■ **Goal**
Copy the stretch from the line containing "At what coordinates" through the line containing "Action: (7, 8)", requests included, and increase every coordinate in the answers by 119. Leave the pictures out.

A run of records:
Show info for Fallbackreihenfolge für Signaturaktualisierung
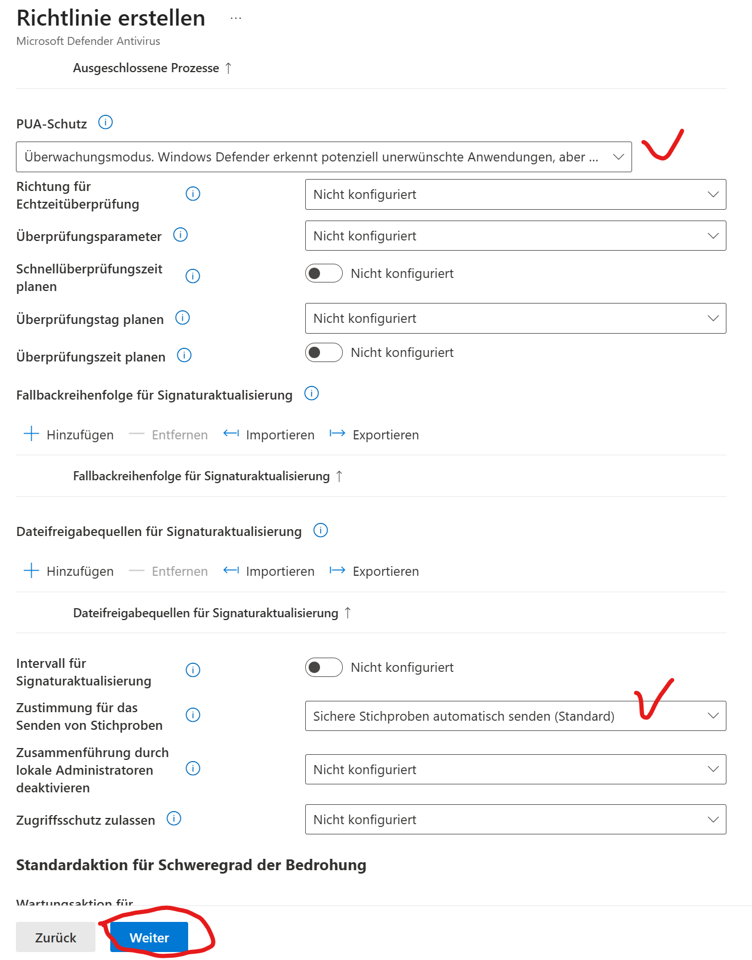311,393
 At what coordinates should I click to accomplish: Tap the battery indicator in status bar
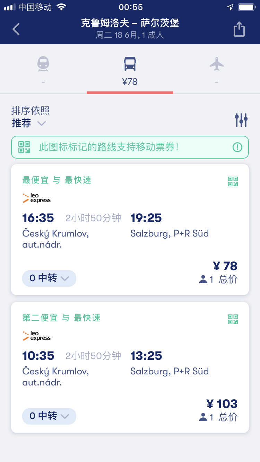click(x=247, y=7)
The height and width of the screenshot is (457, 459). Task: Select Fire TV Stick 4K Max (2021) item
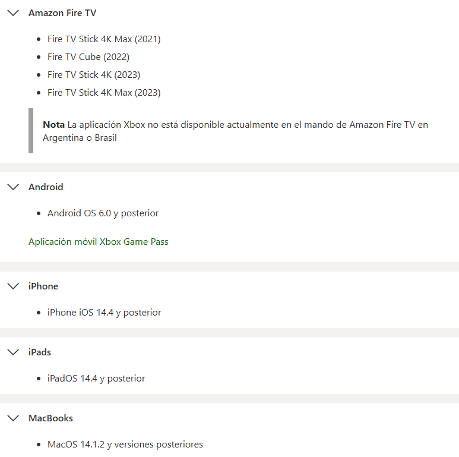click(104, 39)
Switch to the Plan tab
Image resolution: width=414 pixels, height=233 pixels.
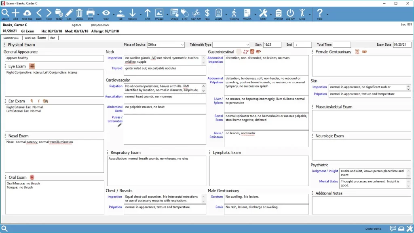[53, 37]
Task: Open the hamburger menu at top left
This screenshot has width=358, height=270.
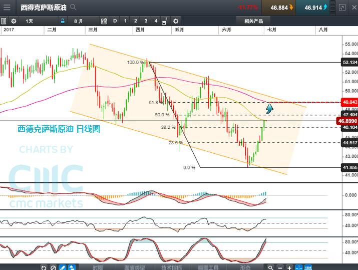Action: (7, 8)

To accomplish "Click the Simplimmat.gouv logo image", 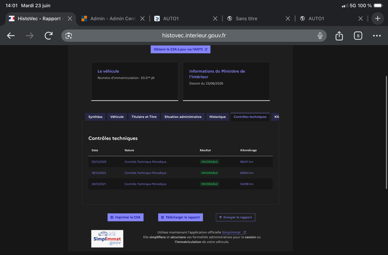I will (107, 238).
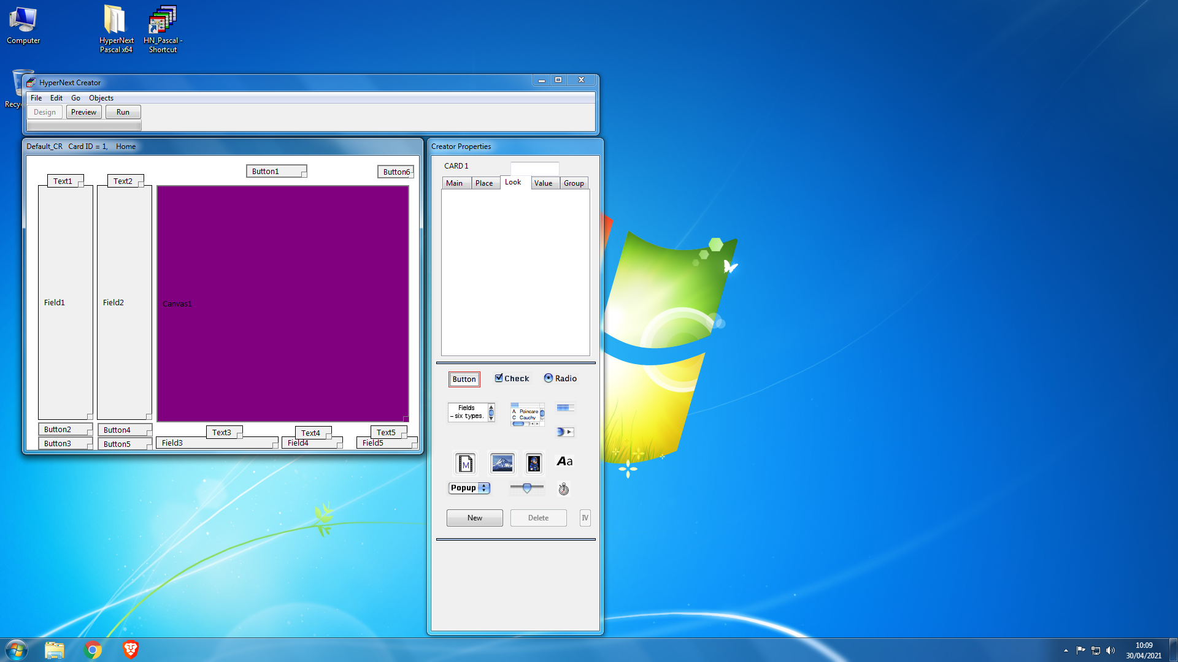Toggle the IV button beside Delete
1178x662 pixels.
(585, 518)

■ **Final answer**
 At what coordinates should I click to accomplish: Tap the battery indicator in status bar
click(x=366, y=126)
The height and width of the screenshot is (457, 459). Task: Select Fire TV Stick 4K Max (2021) item
click(223, 158)
Switch to the Plan tab
Image resolution: width=414 pixels, height=233 pixels.
[172, 156]
Task: Open the hamburger menu at top left
This screenshot has width=358, height=270.
Action: (126, 127)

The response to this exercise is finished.